▶ Work to be completed
Reproduce word for word the stretch from the line containing "You are a computer-use" through the end of the material below. Leave the pictures out of your answer.

[Document and screenshot pointing material]
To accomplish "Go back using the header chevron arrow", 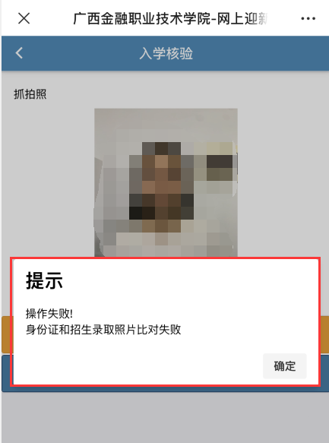I will point(19,53).
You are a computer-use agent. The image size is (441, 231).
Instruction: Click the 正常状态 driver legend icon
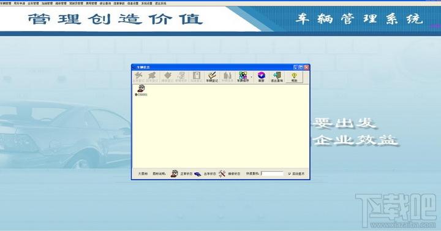click(175, 173)
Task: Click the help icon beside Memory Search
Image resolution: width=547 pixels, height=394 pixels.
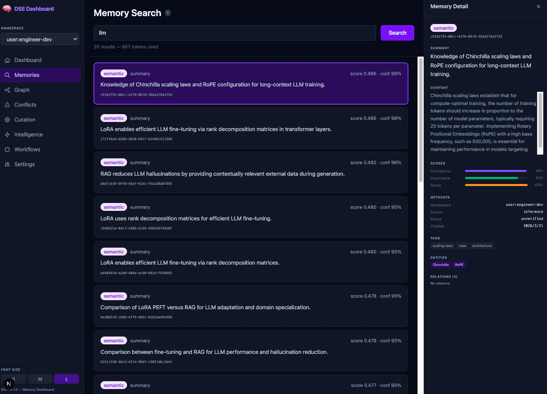Action: (x=168, y=13)
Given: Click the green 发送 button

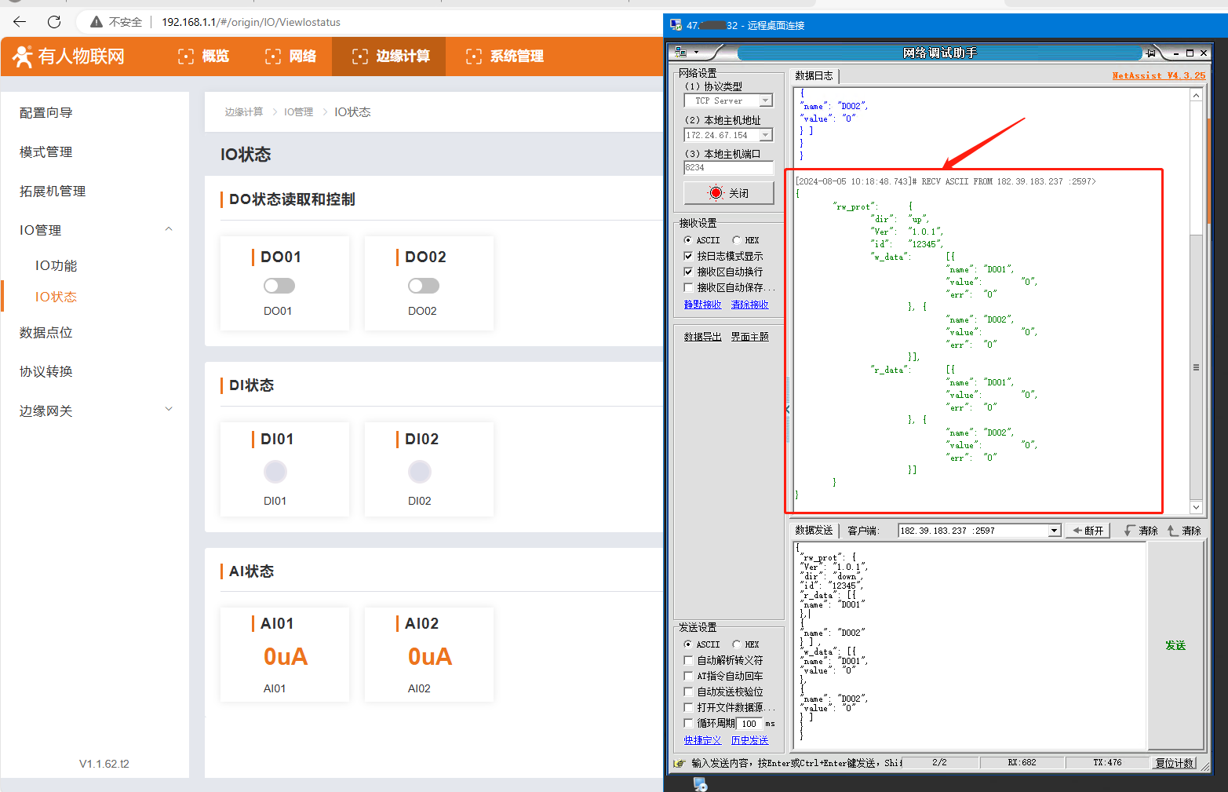Looking at the screenshot, I should coord(1175,645).
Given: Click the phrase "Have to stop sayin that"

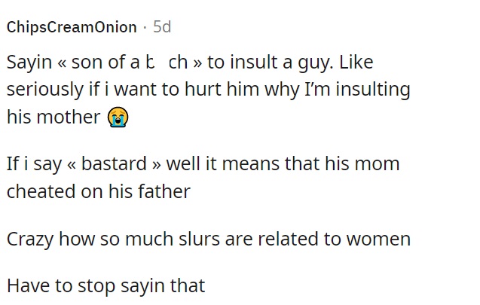Looking at the screenshot, I should 106,285.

▶ Output of the exercise
You are a computer-use agent. The image size is (441, 231).
Instruction: Click the 正常状态 driver legend icon
click(175, 173)
Task: Click the help icon beside Memory Search
Image resolution: width=547 pixels, height=394 pixels.
Action: (x=168, y=13)
Given: Click the green 发送 button

Looking at the screenshot, I should coord(1175,645).
Given: Click the phrase "Have to stop sayin that"

Looking at the screenshot, I should 106,285.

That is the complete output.